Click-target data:
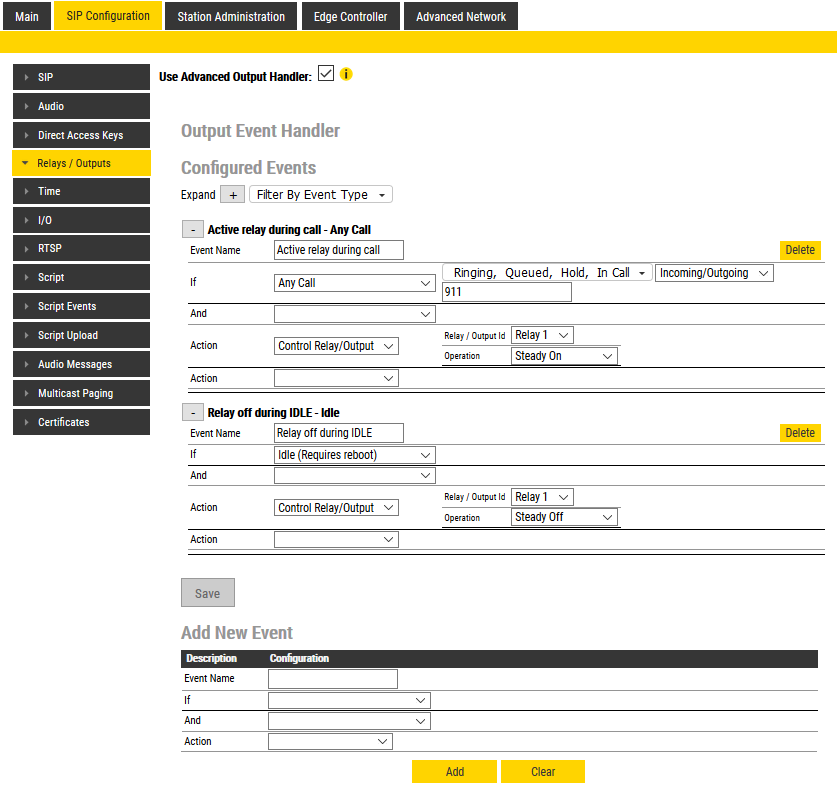Click the Event Name field under Add New Event
837x792 pixels.
pyautogui.click(x=333, y=679)
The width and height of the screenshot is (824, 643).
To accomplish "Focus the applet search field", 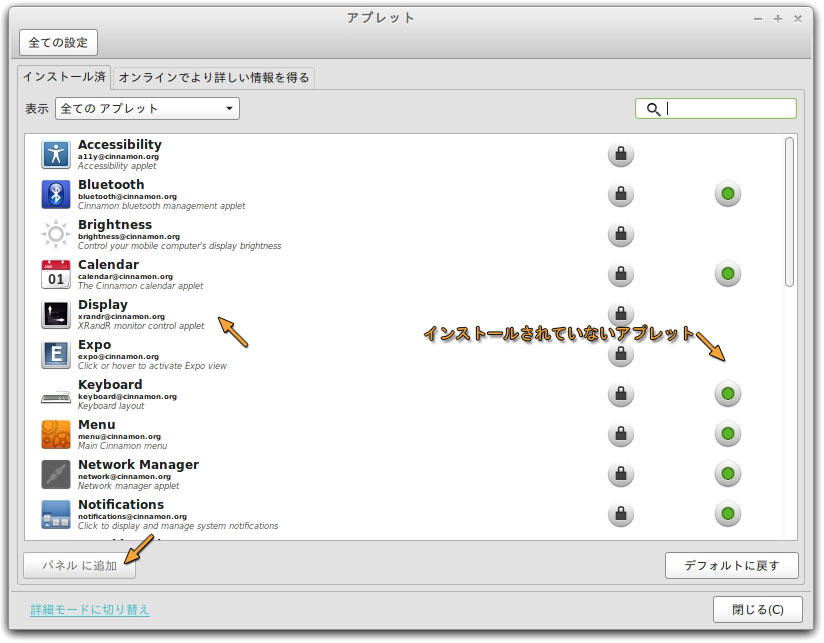I will click(727, 109).

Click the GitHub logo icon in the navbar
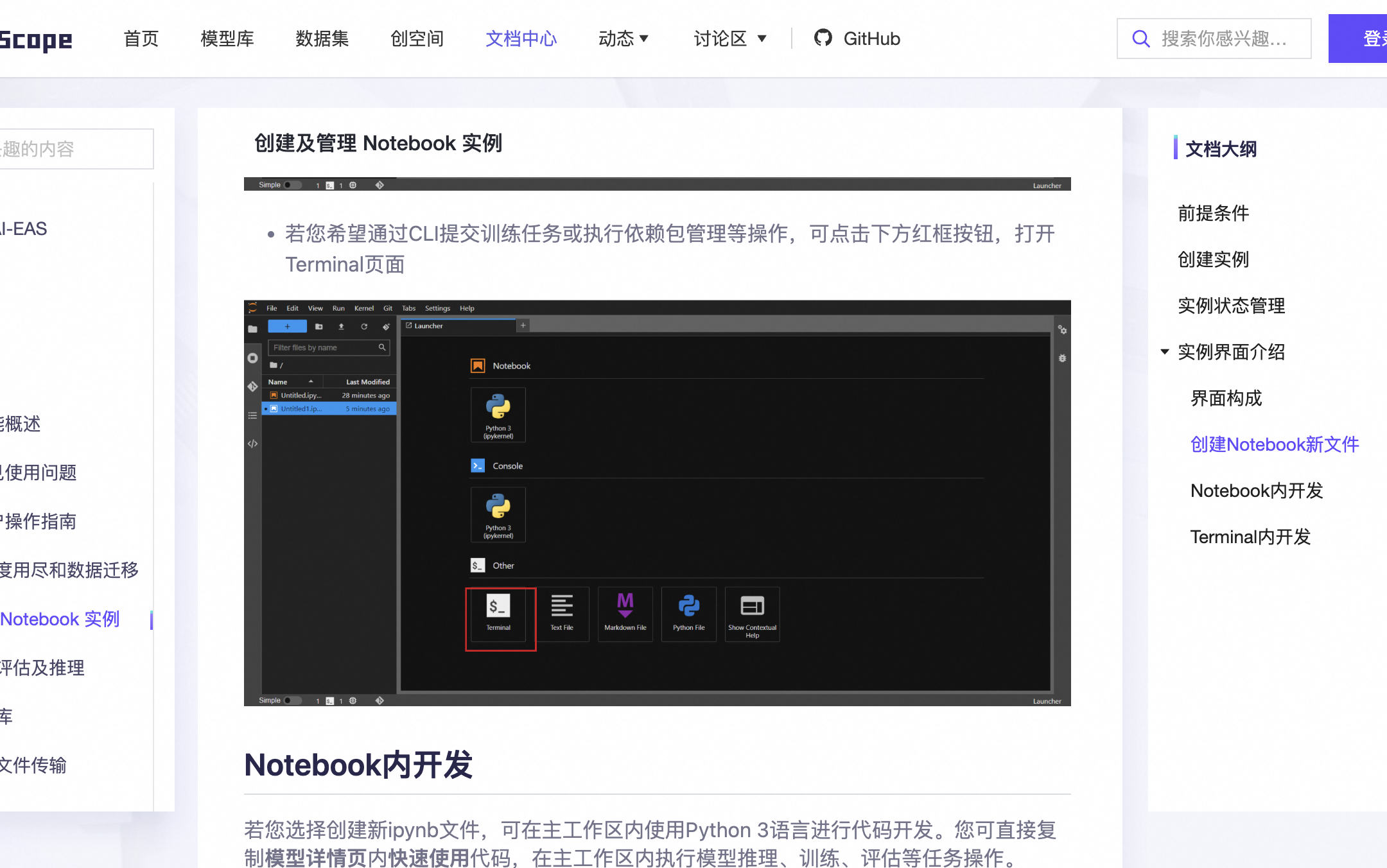823,38
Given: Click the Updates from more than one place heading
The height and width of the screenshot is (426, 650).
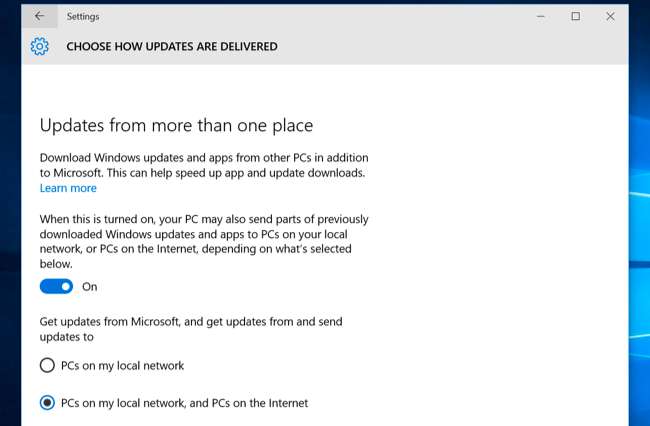Looking at the screenshot, I should 176,125.

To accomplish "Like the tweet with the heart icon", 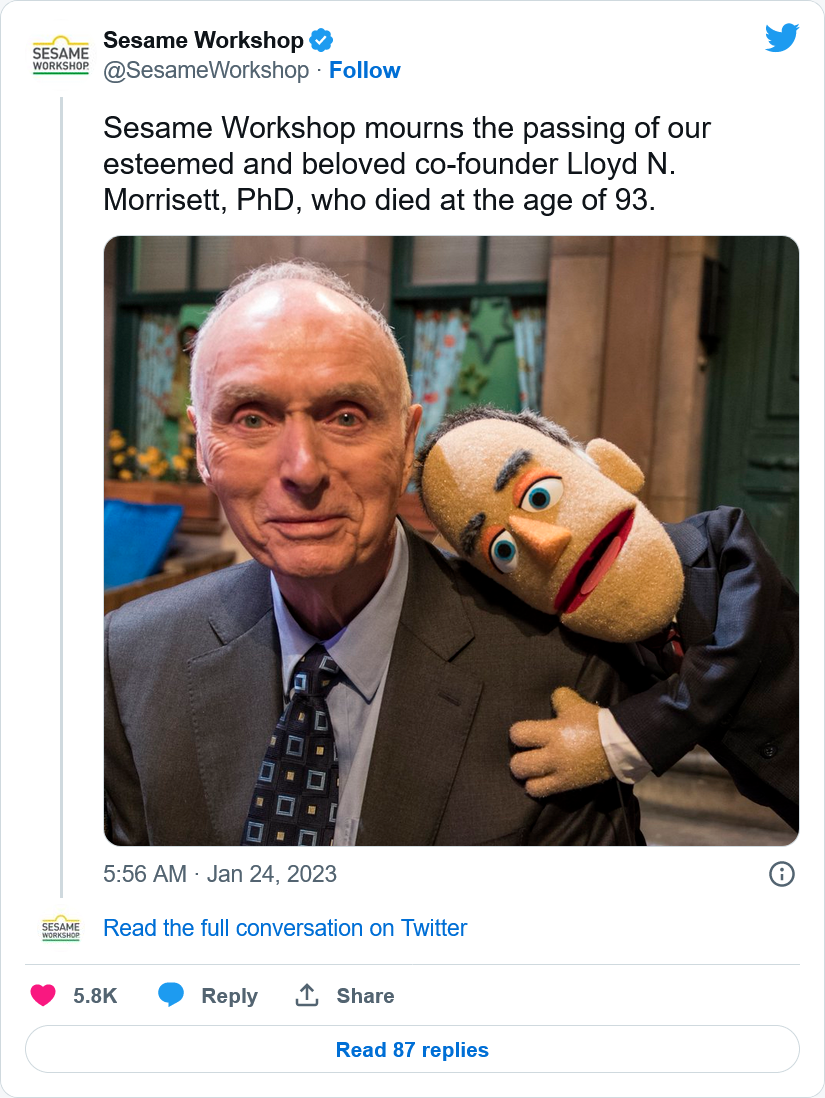I will point(43,995).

▸ Exercise brief
Collect every row above that contains the string "height", matching case exactly.

▸ Task solution
The width and height of the screenshot is (824, 643).
The height and width of the screenshot is (426, 650).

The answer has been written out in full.